Já em outra vertente da economia criativa, a gastronomia, o boom é ainda mais perceptível. Além da presença de chefs badalados, como Olivier Anquier (restaurante Esther Rooftop) e Jefferson Rueda (Casa do Porco), uma safra de novos empreendimentos transformou o Centro no novo corredor gastronômico da cidade. Bar dos Arcos, Sertó, Bia Hoi SP, BAB, Sputnik, Jaguar, Bar do Cofre Subastor, Bento 43, RomeoRomeo, Void, Tokyo e Modernista Coffee Stories são apenas alguns dos bares, restaurantes e cafés que chegaram ao Centro recentemente.

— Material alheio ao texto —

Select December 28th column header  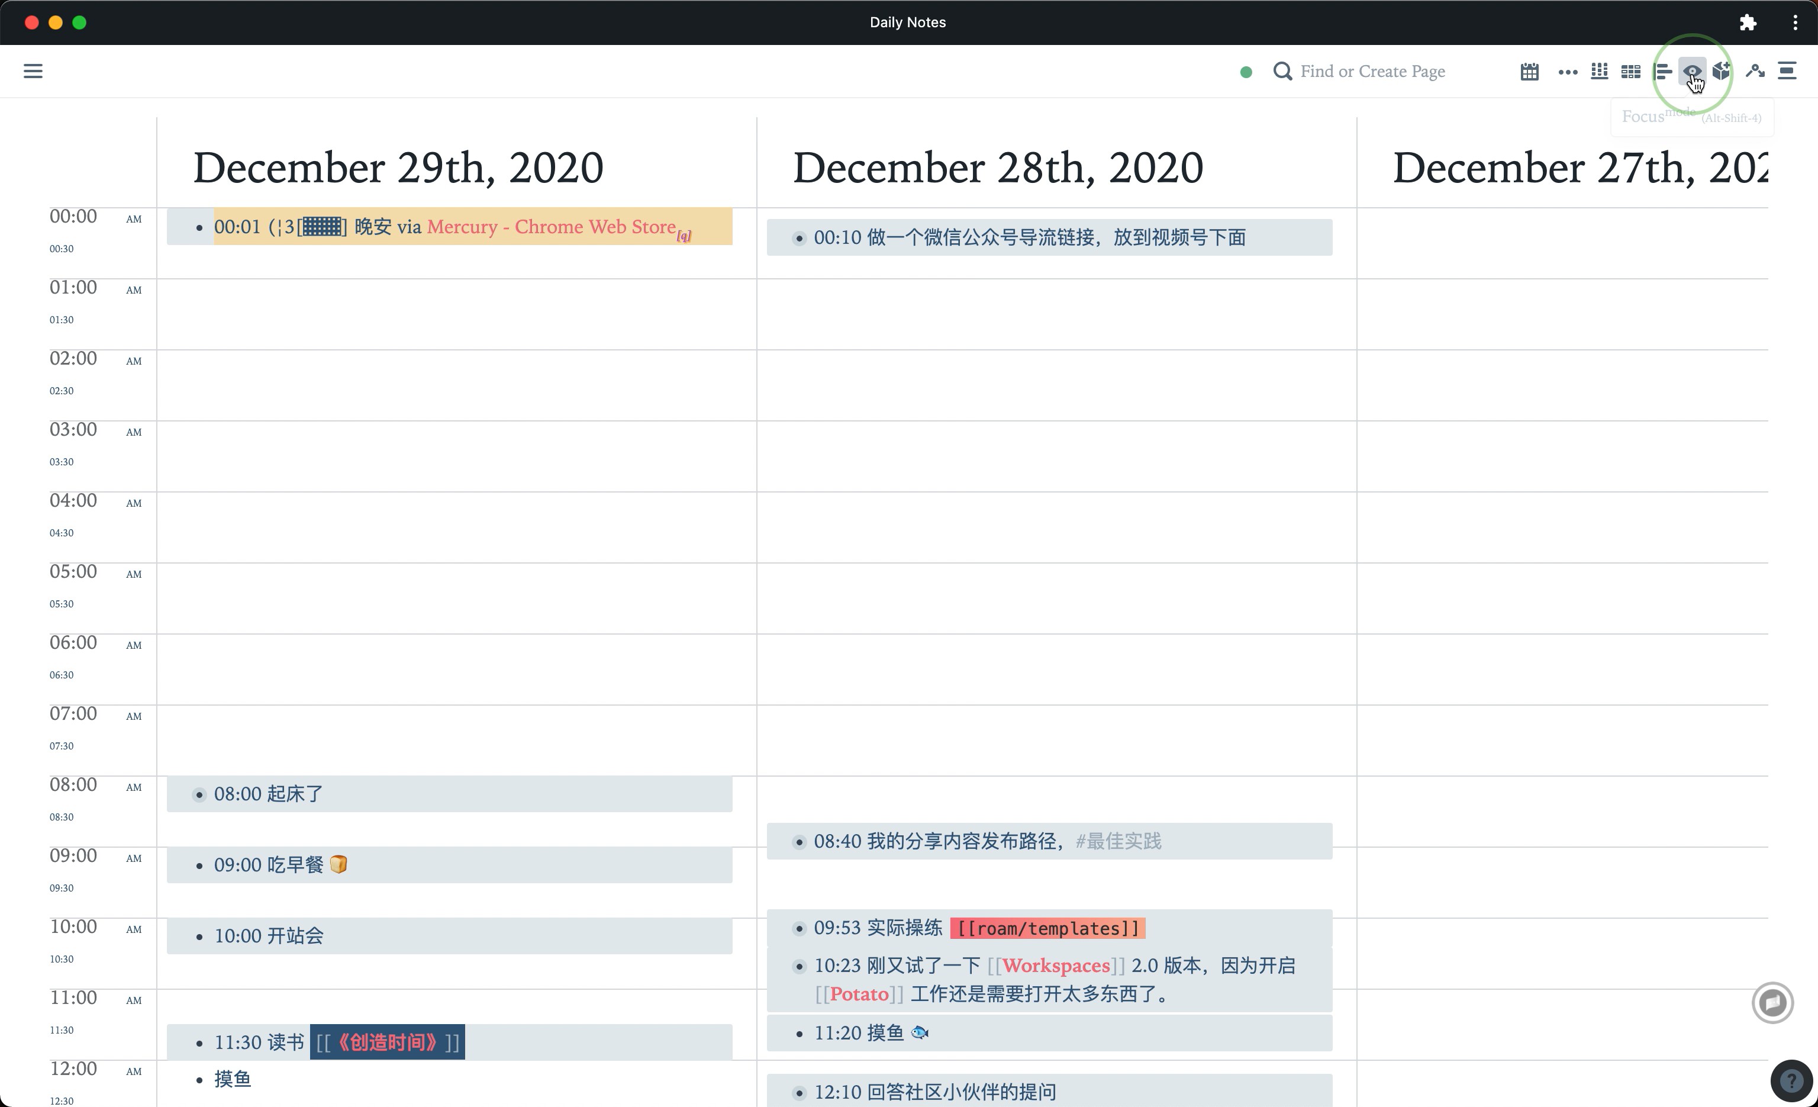click(x=998, y=166)
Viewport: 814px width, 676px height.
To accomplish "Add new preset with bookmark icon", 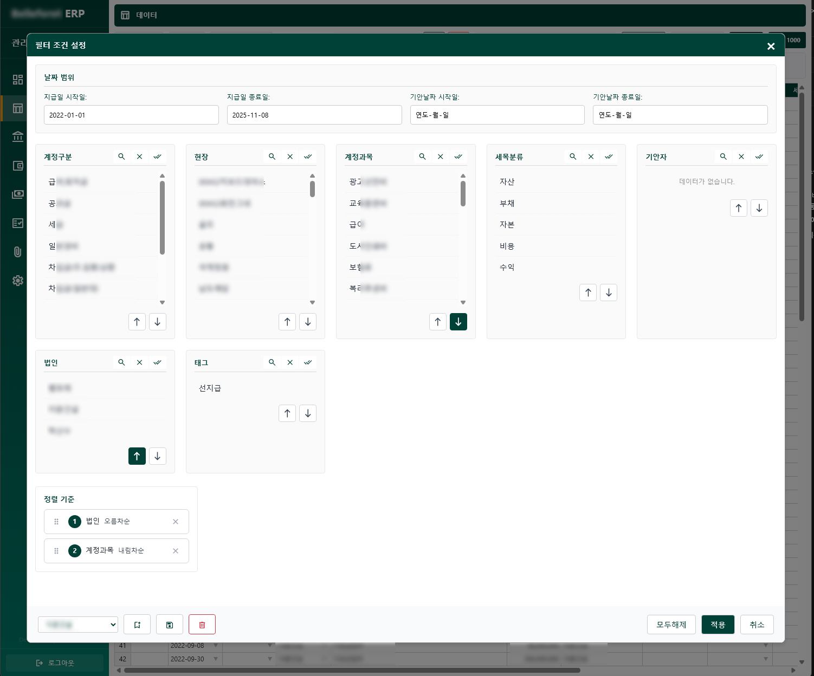I will (137, 625).
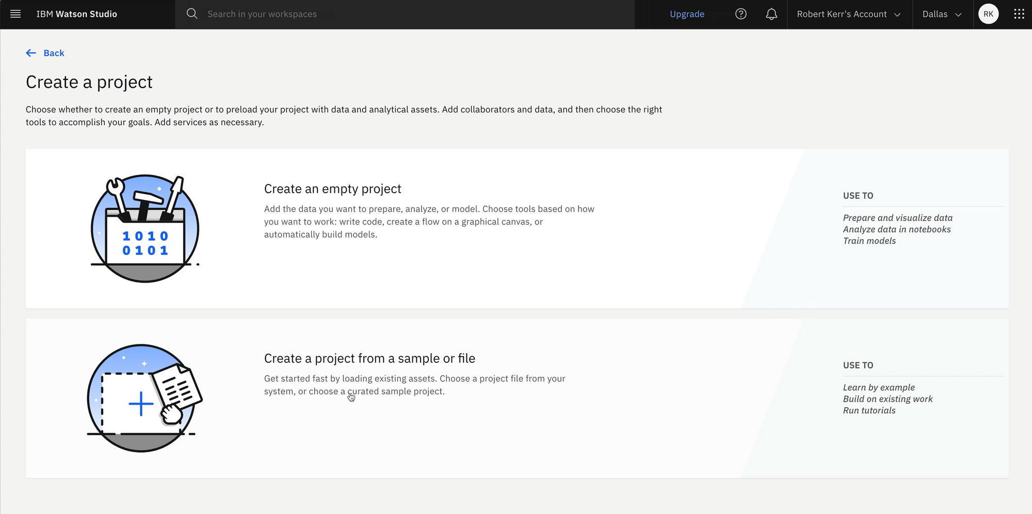
Task: Open the hamburger navigation menu
Action: [15, 14]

Todos esses exemplos, que carregam um DNA criativo, são parte de uma nova etapa vivida pelo Centro de São Paulo. A região, que foi a mais importante da cidade até os anos 1970 e em seguida amargou três décadas de decadência, com fuga de população e de estabelecimentos comerciais, vive agora um momento de ressignificação, com renovação no comércio, mais espaços de cultura e lazer e repovoamento. Essa mudança no perfil está alinhada ao novo espírito do tempo: redução do uso de carro ao mínimo, ocupação e uso de espaços públicos e preferência pelo acesso e busca de experiências, em vez do acúmulo de bens materiais.
O novo zeitgeist
As mudanças em curso são tão profundas que, se num passado recente o que prevalecia era a ideia de uma vida dentro de carros e atrás dos muros de condomínios, hoje a tendência na metrópole já é a busca da rua como um local de encontro, diversidade, caminhadas, bicicletas, patinetes, skates e manifestações diversas. Estão aí a explosão do Carnaval de rua e a crescente reivindicação por mais parques para demonstrar isso.
E, quando escrevo rua, leia-se calçada – e aqui entram em cena novamente os bares e cafés. Em qualquer cidade, seja numa metrópole como São Paulo, seja em outros centros urbanos do País ou do exterior, calçada movimentada é sinal de segurança. “É uma coisa que todos já sabem: uma rua movimentada consegue garantir segurança; uma rua deserta não”, escreveu a jornalista Jane Jacobs, um dos principais nomes do urbanismo internacional. “O requisito básico da vigilância é um número substancial de estabelecimentos e outros locais públicos dispostos ao longo das calçadas”, disse a autora de “Morte e vida nas grandes cidades”.
O ponto importante aqui é que todos estes fatores estão interligados: o novo zeitgeist, a vocação de São Paulo para a economia criativa e a força da diversidade no Centro, um fator-chave para a inovação. O novo, aquilo que transforma e provoca impacto social, não se faz na homogeneidade, mas sim da diferença. E isso é o que o Centro tem de melhor: pessoas de origens, classes sociais, gêneros, estilos e comportamento variados convivendo no mesmo espaço. É da força da diversidade, algo que a economia criativa sabe valorizar tão bem, que virão as boas ideias não só para o Centro de São Paulo, mas também para outras grandes cidades do país. A boa notícia é que esse movimento já começou.